EXCERPT TO READ:
....

|Pee-Wee's Big Adventure (1985)
Starring: Paul Reubens, Elizabeth “E.G.” Daily, Mark Holton, Diane Salinger, Judd Omen, Irving Hellman, Monte Landis, Damon Martin, Daryl Keith Roach
Director: Tim Burton
I can still remember the first time I saw “Pee-Wee’s Big Adventure.” I went to see it in the theater because the preview made it look pretty funny…but when the lights went down, the credits rolled, and this strange man-child began his morning rituals, I wasn’t sure what to make of it all. It struck me as less funny and more disconcerting that a grown man was acting so childish.
Eventually, of course, I’d come to realize that it was downright hilarious.

....

DATA:
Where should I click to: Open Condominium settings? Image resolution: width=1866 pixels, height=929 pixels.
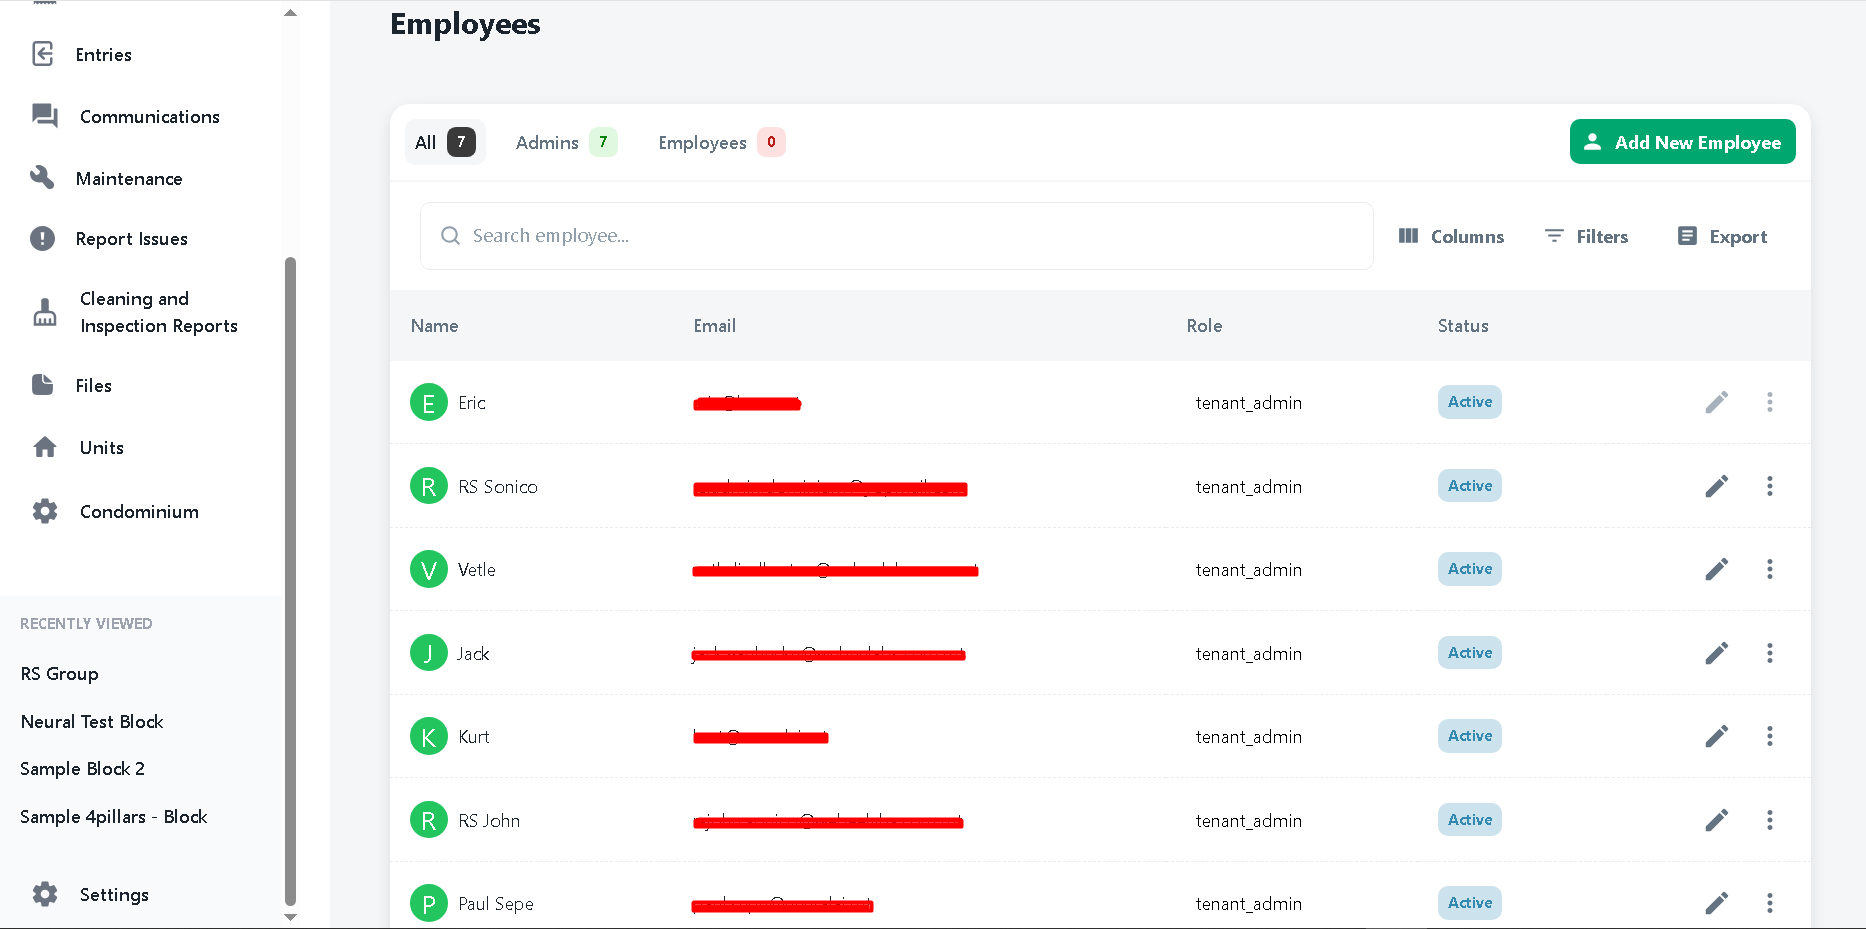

....

DIRECTIVE A: Who is listed as the director in the review of "Pee-Wee's Big Adventure"?
DIRECTIVE B: Carry on with the review of "Pee-Wee's Big Adventure" from its last sentence.
The data comes from a separate source unrelated to the movie review.

RESULT A: Tim Burton

RESULT B:
Pee-Wee Herman was a creation of comedian Paul Reubens that came to fruition during his years as a member of the famed comedy troupe, the Groundlings. The character was a huge hit, which led Reubens to stage “The Pee-Wee Herman Show” at the Roxy Theater; it played for five months to sellout crowds and, on one evening, was recorded for an HBO special. After a few more years of Pee-Wee making the rounds on talk shows, in stand-up clubs, and – most notably – a sellout performance at Carnegie Hall, Reubens decided to put together a full-length Pee-Wee Herman movie.
The film follows Herman’s adventures after his beloved bicycle is stolen. The primary suspect is the villainous rich kid, Francis (Mark Holton), who’s coveted the bike for quite some time, but Francis ain’t talkin’. Initially, Pee-Wee holds a “town meeting” of his friends and colleagues, where he attempts – perhaps a bit too elaborately – to explain the crime and determine the whereabouts of his bike.
Pee-wee: Exhibit "Q"! A scale-model of the entire mall! X marks the scene of the crime. These arrows here show the exact position of the sun at the hour of the crime. Jupiter was aligned with Pluto! The moon was in the seventh...
Pee-wee: Please save your questions until I'm through, Chuck!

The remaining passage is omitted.